In more and more of the meetings I felt that that I was succeeding and my sense of satisfaction was tremendous. Watching them play together on the beach, braiding one another's hair or curling up in front of a movie on television, just warmed the heart. The connection between them was important to me. I was also able to see what their emotional state was, and find out what was happening at home. At the meetings (which happened occasionally) where only one of the girls came, I was able to have more intimate conversations, but always with the cooperation of the girl and understanding of her wishes and limits. During the year, I saw that there was a great improvement in both girls in their studies, communication skills and the development of social skills.

I have learned a lot from this experience and I hope I have given as much as I received from this project.

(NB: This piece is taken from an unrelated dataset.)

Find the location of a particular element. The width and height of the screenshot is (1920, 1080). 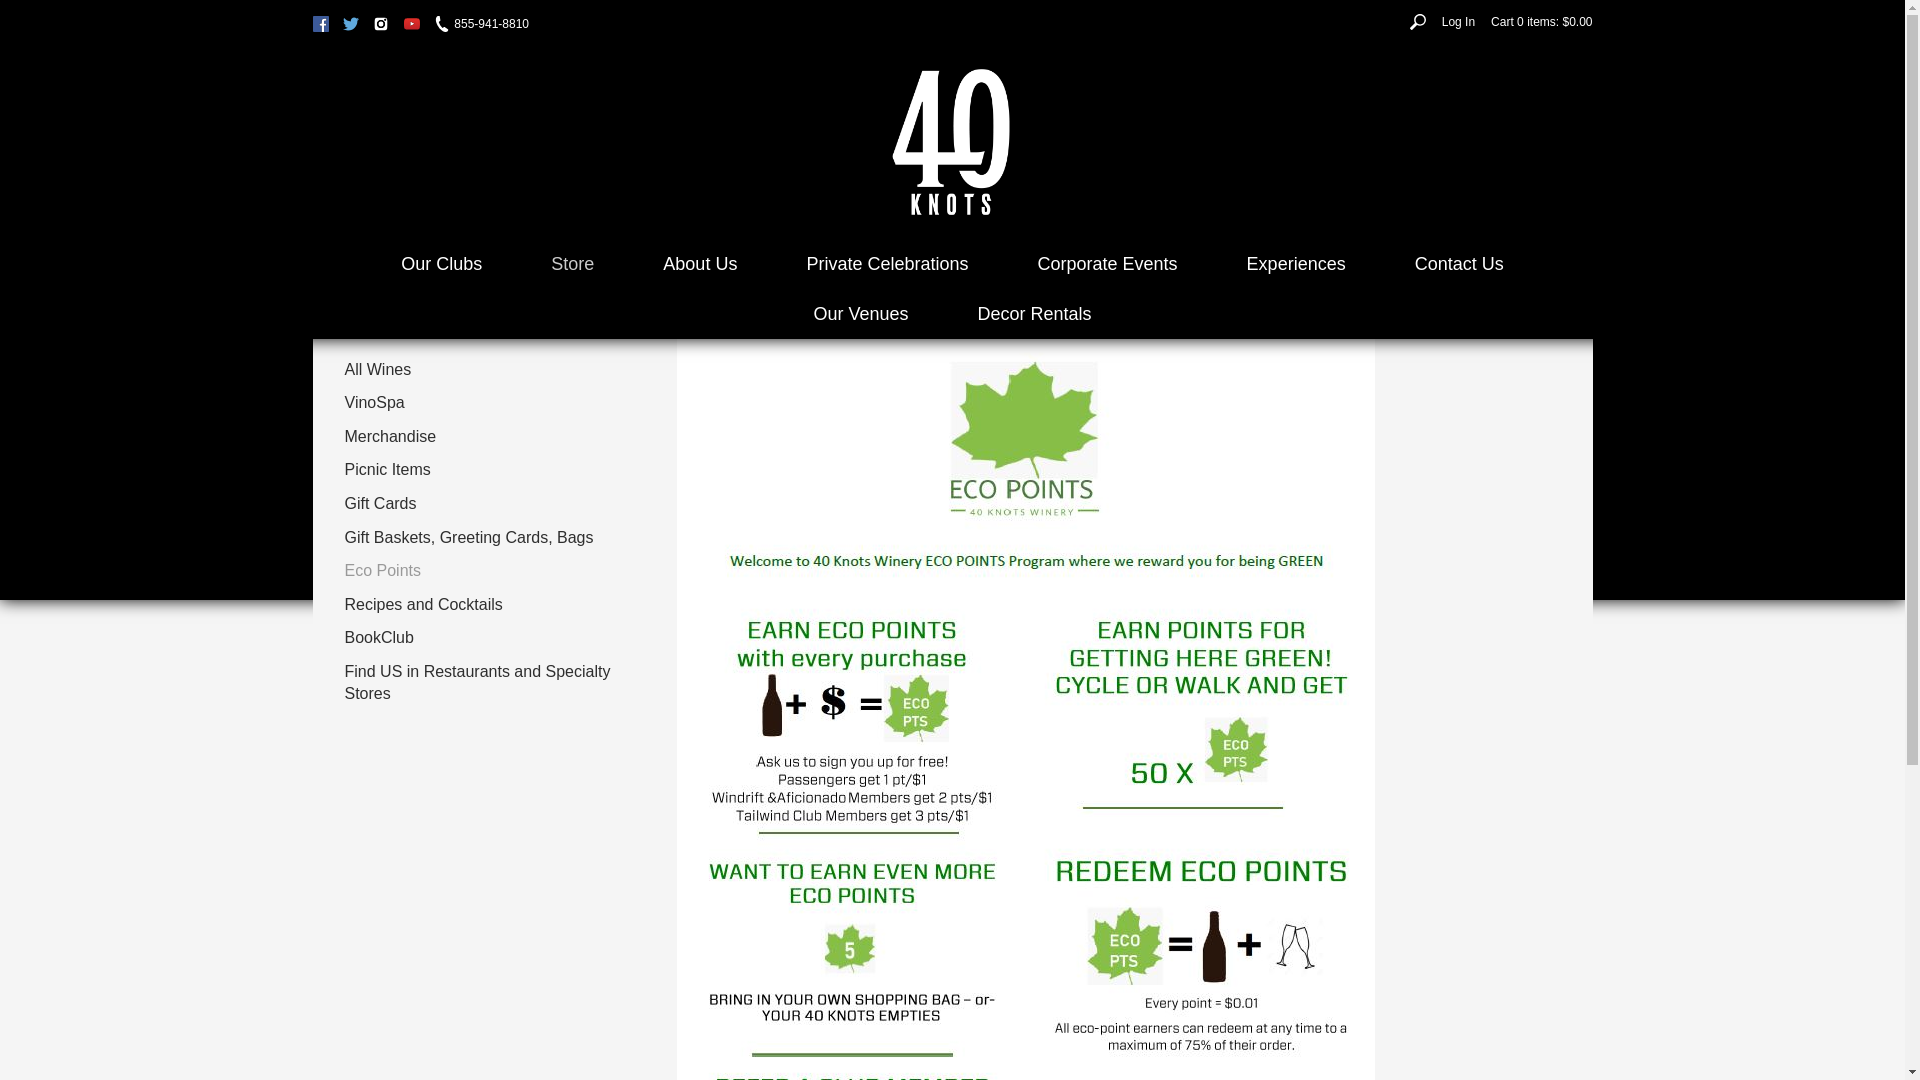

BookClub is located at coordinates (486, 639).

Again, thanks for the opportunity to touch a child's life and perhaps even positively make an impact.


My name is Eli and I am a law and communications student at the Academic College of Kiryat Ono.

I began my process with the project, knowing that this time it would be something different, a project of mentoring and being an example to the younger generation not from a learning perspective, but through social activities and communication. The goal is to develop social skills in the children and enable them to develop friendships in school and in their communities, to believe in themselves and their abilities, unconnected to race, gender or nationality.

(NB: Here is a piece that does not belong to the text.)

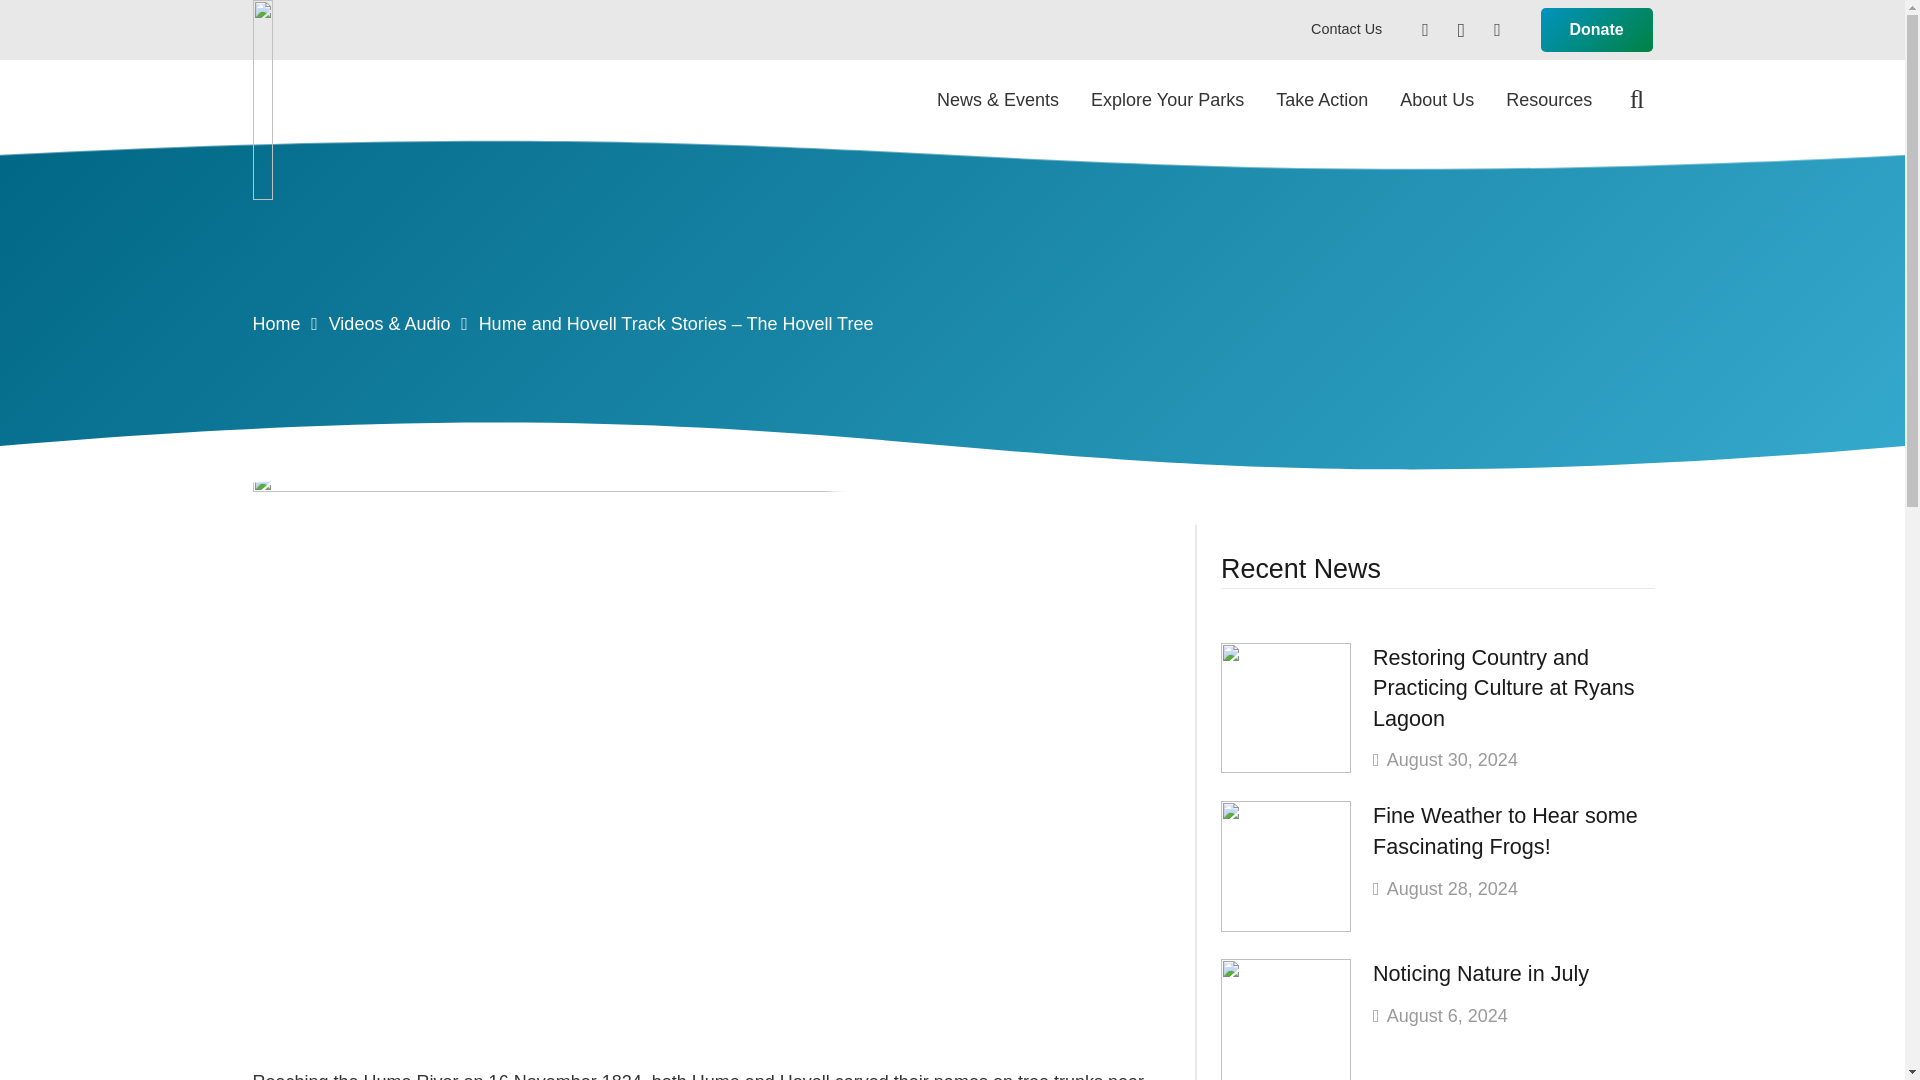 The image size is (1920, 1080). What do you see at coordinates (1425, 29) in the screenshot?
I see `Facebook` at bounding box center [1425, 29].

I received three wonderful children, each from a different background. From the first session we started to piece together the puzzle through creating and initiating. We played many introductory games so that they could understand that even if they did not know each other yet, they still had a lot in common. At the same meeting I prepared an individual page for each child to complete stating one goal they expected to achieve though the mentoring. From meeting to meeting I could see each child's character in the relationship towards his friends, whether it was in giving, in a push for success and excellence, and sometimes in a concession for the group.

I understood, after six months, that they awaited each meeting impatiently (the parents' response) and realized I could do more.I went back to the notes of the first day we played introductory games and found that there was a common denominator in all their requests – improve their reading! I found a reading program, combined with activity, and we had a series of individual and group training sessions on the subject. It was amazing to see two children of the same age, with one having more difficulty and the other pushing him and encouraging him to succeed.

There is no doubt that my sense of satisfaction and self-confidence has increased, and today at the end of the project I feel proud that I know that each of them is waiting for the next meeting and is ready to be an active participant in it.

Seeing the smile on their faces and realizing that you have a part in it is worth everything.